2577 sayılı İdari Yargılama Usulü Kanunu’nun 20. maddesinde, Danıştay ile idare ve vergi mahkemelerinin, bakmakta oldukları davalara ait her çeşit incelemeleri kendiliklerinden yapacakları, mahkemelerin belirlenen süre içinde lüzum gördükleri evrakın gönderilmesini ve her türlü bilgilerin verilmesini taraflardan ve ilgili diğer yerlerden isteyebilecekleri, bu husustaki kararların, ilgililerce, süresi içinde yerine getirilmesinin mecburi olduğu, haklı sebeplerin bulunması halinde bu sürenin, bir defaya mahsus olmak üzere uzatılabileceği hükme bağlanmıştır.
Dosyanın incelenmesinden, davacı hakkında iddia edilen hususların incelenmesi için açılan soruşturma sonucunda düzenlenen 11.01.2010 tarih ve 235 sayılı soruşturma raporunun sonuç ve kanaat kısmında davacının, bilgisayar işletmenliği kadrosuna yapılacak atamalarla ilgili olarak kurs sertifikalarının yeterliği konusunda aynı derkenar içerisinde birbirine zıt görüş verdiği, bunun sebebinin davacının eşinin bilgisayar işletmeni veri hazırlama ve kontrol işletmeni pozisyonuna atanmasının yapılması çabalarının sonuçsuz kalmasında ve bunu mesele yapmasından kaynaklanmış olabileceği, davacının, eşine ait sicil raporlarını ikinci sicil amiri olarak her yıl 100 puan üzerinden not verip imzaladığı, bu durumun TTK Personel Yönetmeliği’ne aykırı olduğu, davacının aile yardımı beyannamesini süresi içinde kuruma vermediği, ayrıca davacının T.G.’e anılan Yönetmelik hükümleri uyarınca verdiği kınama cezasına yapılan itiraz üzerine cezanın kaldırılmasıyla birlikte davacının bu duruma itiraz ederek cezanın kaldırılamayacağını belirttiği, buna göre davacının Yönetmeliğin 85. maddesine bağlı olarak bu defalık uyarma cezası ile cezalandırılması teklifi getirildiği, savunma istem yazısında da davacıya isnat 4 fiil sayıldıktan sonra anılan Yönetmeliğin 80. maddesinin (a), (ı) ve (j) bentleri uyarınca kınama cezası ile cezalandırılması gerektiğinden bahisle 7 gün içinde savunma istendiği, dava konusu işlemde de soruşturma raporunun özetlendiği ve davacının anılan Yönetmeliğin 85. maddesine bağlı olarak bu defalık uyarma cezası ile cezalandırılmasına karar verildiği, davacının bu cezaya karşı yaptığı itirazın reddedilmesi üzerine bakılmakta olan davanın açıldığı anlaşılmaktadır.
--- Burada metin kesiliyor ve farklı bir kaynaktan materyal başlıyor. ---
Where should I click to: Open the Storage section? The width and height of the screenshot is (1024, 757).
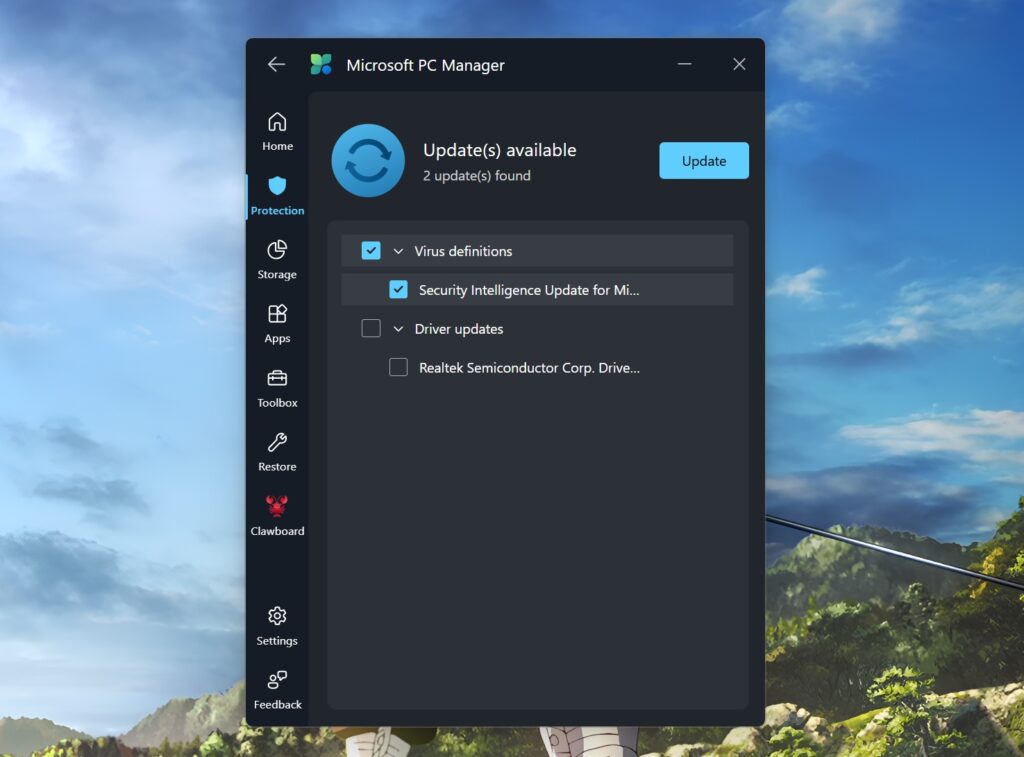pos(276,257)
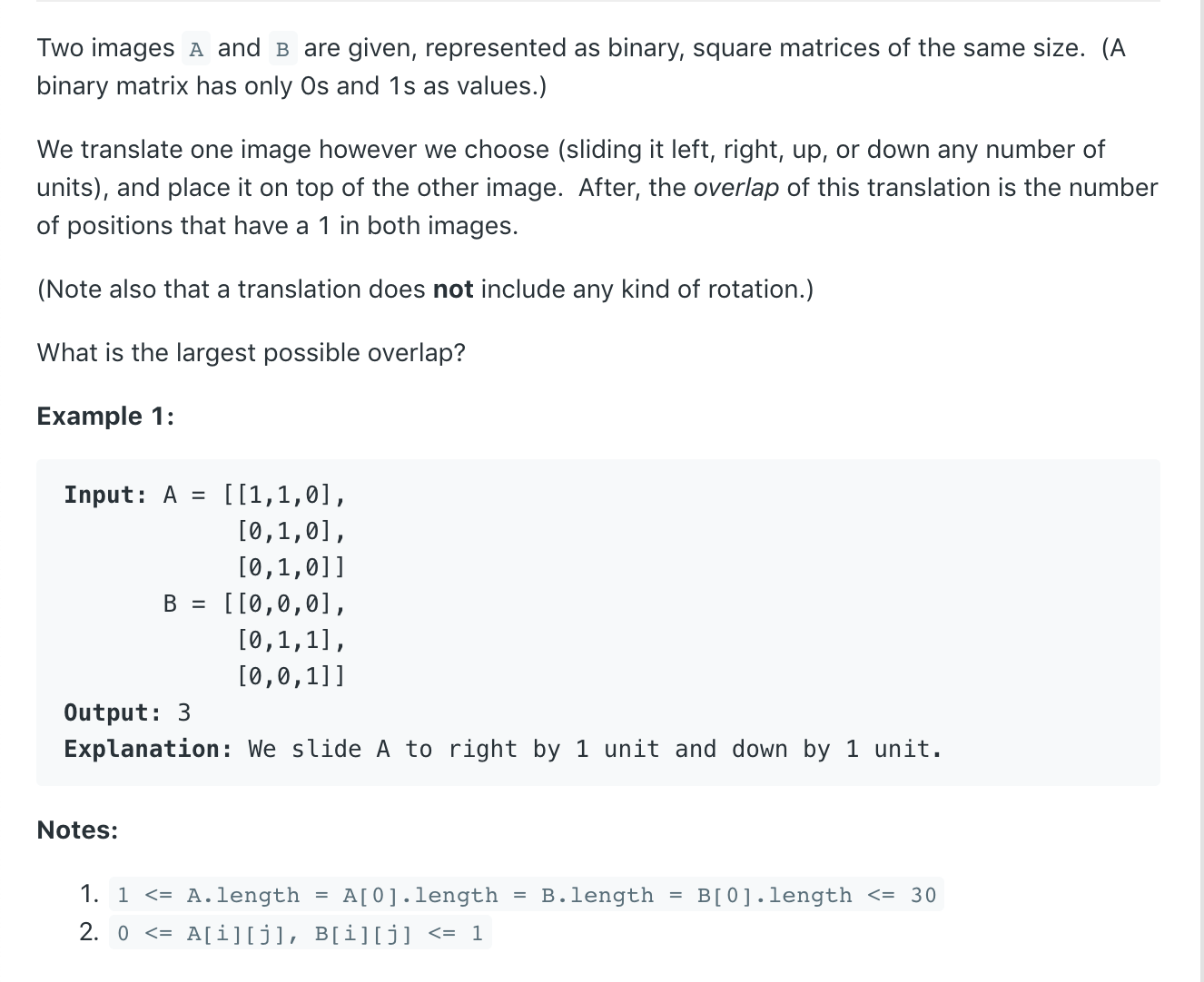Click the second row [0,1,0], of matrix A
The image size is (1204, 982).
(x=291, y=532)
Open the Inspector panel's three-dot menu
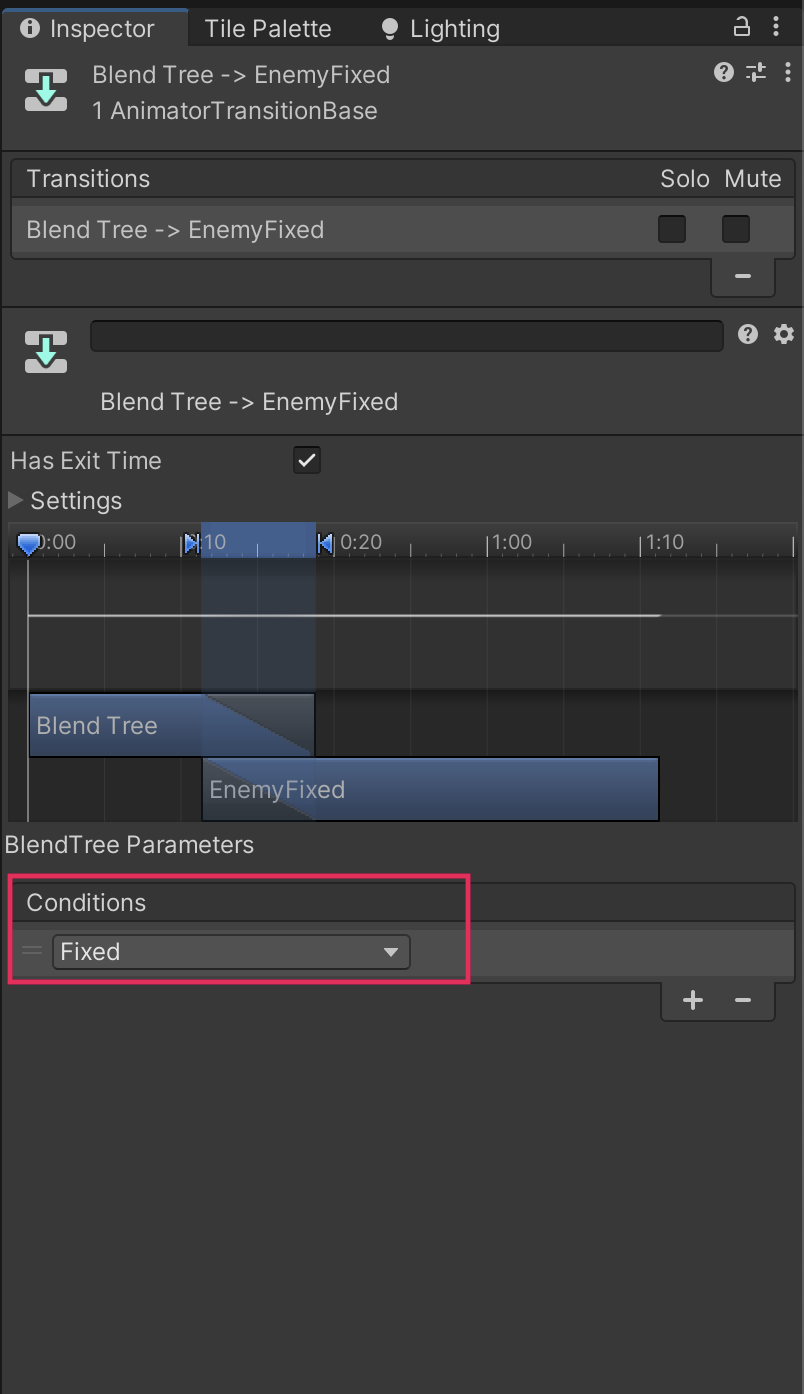 point(777,27)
2577 sayılı İdari Yargılama Usulü Kanunu’nun anılan 20. maddesi hükmü uyarınca hakim uyuşmazlığın çözülmesinde gerekli her türlü araştırma ve incelemeyi talep olsun olmasın kendiliğinden yapar. Maddi olayın nitelendirilmesi ve uygulanacak hukuk ilkesinin tespiti hakimin yetkisine bırakılmıştır. Tarafların maddi olayın hukuki nitelendirmesine ilişkin iddia, savunma ve mütalaaları hakimi bağlamadığı gibi, hakimin tarafların hiç değinmedikleri unsurları da re’sen araştırması gerekir.
Re’sen araştırma ilkesine göre, davanın açılmasından nihai karar verilmesine kadar, davanın sevk ve idaresi, maddi olayın varlığının araştırılması ve delillerin elde edilmesi, maddi olayın hukuki tavsifi, olaya uygulanacak hukuk kuralının belirlenmesi, iddia ve savunmada ortaya konan maddi bulguların gerçeğe uygun olup olmadığının araştırılması, delillerin takdiri ile tarafların hiç değinmediği olayların tespiti görevi hakime aittir. Hakim uyuşmazlık konusu olayın hukuki nitelendirmesini yapmak, olaya uygulanması gereken hukuk kurallarını belirlemek ve sonuçta hukuki çözüme varmak yönlerinden tam bir yetkiye sahiptir. Gerçeğe ulaşmak için yapılan bu tür araştırma ve incelemelerin sonucuna göre hüküm tesisinin mahkemelerin idarenin yerine geçmesi gibi bir sonuç doğurması da söz konusu değildir.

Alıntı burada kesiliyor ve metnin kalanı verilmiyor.